Frank Martins originelle Messvertonung

Rhythmus und Klanggewalt

Das Werk entstand in den 1920er Jahren und besticht bis heute mit einer ganz eigenen Tonsprache. Die Chorkomposition überrascht mit schwungvollen Rhythmen, reizvollen Dissonanzen und großen klanglichen Effekten.

Kölner Dom (dpa)
Kölner Dom / ( dpa )

Der Komponist verzichtet auf den Einsatz eines Orchesters oder Solo-Sängern und nennt das Werk schlicht nach der Besetzung: Messe für zwei vierstimmige Chöre. Obwohl Martin Wort für Wort die Text der Katholischen Messe vertont und das Werk bis heute regelmäßig im Gottesdienst aufgeführt wird, überrascht jeder der 5 Messteile mit einer spezieller Tonsprache.

Das Kyrie und die meisten anderen Teile der Messe entstanden 1922, der Rest dann 1926. Die Kirchenmusik war eigentlich kein besonderer Schwerpunkt im Schaffen von Frank Martin, gerade deshalb überrascht die Originalität des Werkes. Martin wurde 1890 in der Schweiz geboren. Er wirkte als Cembalist, Komponist und Hochschullehrer, sowohl in der Schweiz wie auch in Deutschland. Er komponierte Kammer- und Orchestermusik. Der Schwerpunkt seines Schaffens war die Vokalmusik vor allem in Form von Oratorien oder Vokalkonzerten, einige Werke wurden bei den Salzburger Festspielen aufgeführt. Dass Martin gut die Möglichkeiten der menschlichen Stimme auszunutzen wusste, zeigt sich auch bei der Messe für zwei vierstimmige Chöre.
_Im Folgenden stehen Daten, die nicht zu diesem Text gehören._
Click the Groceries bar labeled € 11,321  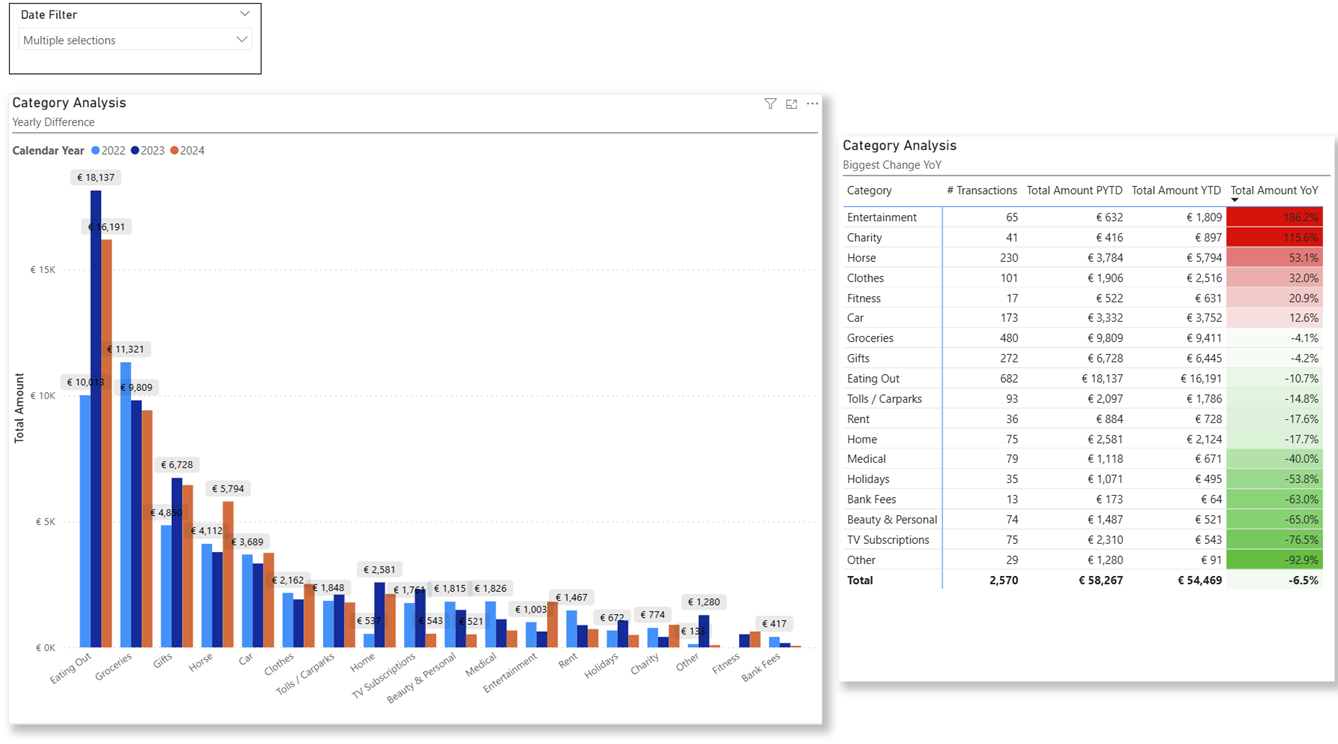126,505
Parallele Stimmführung, Reibungen, Unisono-Passagen, komplizierte Akkorde, prachtvolle Klangeffekte: auch wenn die Messe für zwei vierstimmige Chöre nur etwa 30 Minuten dauert, entwirft Martin einen ganz eigenen Klangkosmos und reizt fast alle musikalischen Möglichkeiten der Zeit aus. Durch leere Quint- und Quartklänge bekommt die Messe an der ein oder anderen Stelle einen fast archaischen Charakter, aber auch ruhige Passagen mit sanften Klängen finden sich. Dann wieder erhält das Werk durch den Einsatz von 5er Takten einen ganz eigenen Schwung, verbunden mit aberwitzigen Dissonanzen wie zum Beispiel im Sanctus, dazu spreizt Martin die eigentlich je nur vierstimmigen Chöre auf sechs Stimmen:

Im Bereich der  a cappella-Mess-Vertonungen des 20. Jahrhunderts kommt der Messe von Martin durch die eigenwillige Tonsprache und dem nicht unerhebliche Schwierigkeitsgrad eine Sonder-Stellung zu. Einen speziellen Bezug hatte Martin zu Köln: Von 1950 bis 1957 unterrichtete er Komposition an der Musikhochschule Köln. Am 21. November 1974 starb er schließlich in den Niederlanden.